*** RECORDS FOR THIS EXERCISE ***

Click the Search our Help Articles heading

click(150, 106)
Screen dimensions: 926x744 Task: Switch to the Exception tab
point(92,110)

***
*** RECORDS FOR THIS EXERCISE ***

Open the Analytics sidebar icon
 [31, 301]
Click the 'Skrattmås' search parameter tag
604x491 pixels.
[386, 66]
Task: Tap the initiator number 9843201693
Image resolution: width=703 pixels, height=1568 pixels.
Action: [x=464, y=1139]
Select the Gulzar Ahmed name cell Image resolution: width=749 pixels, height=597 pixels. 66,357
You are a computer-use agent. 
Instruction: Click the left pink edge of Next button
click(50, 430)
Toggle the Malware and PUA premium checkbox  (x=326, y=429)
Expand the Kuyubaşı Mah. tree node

***

▸ **ACTIVITY**: In the listing above, locate the line containing "You are a computer-use agent." and the line containing "Expand the Kuyubaşı Mah. tree node". Transcribe those two lines and everything between them, exactly as written.

▸ **SOLUTION TO THE PROBLEM**:
You are a computer-use agent. 
Instruction: Click the left pink edge of Next button
click(50, 430)
Toggle the Malware and PUA premium checkbox  (x=326, y=429)
Expand the Kuyubaşı Mah. tree node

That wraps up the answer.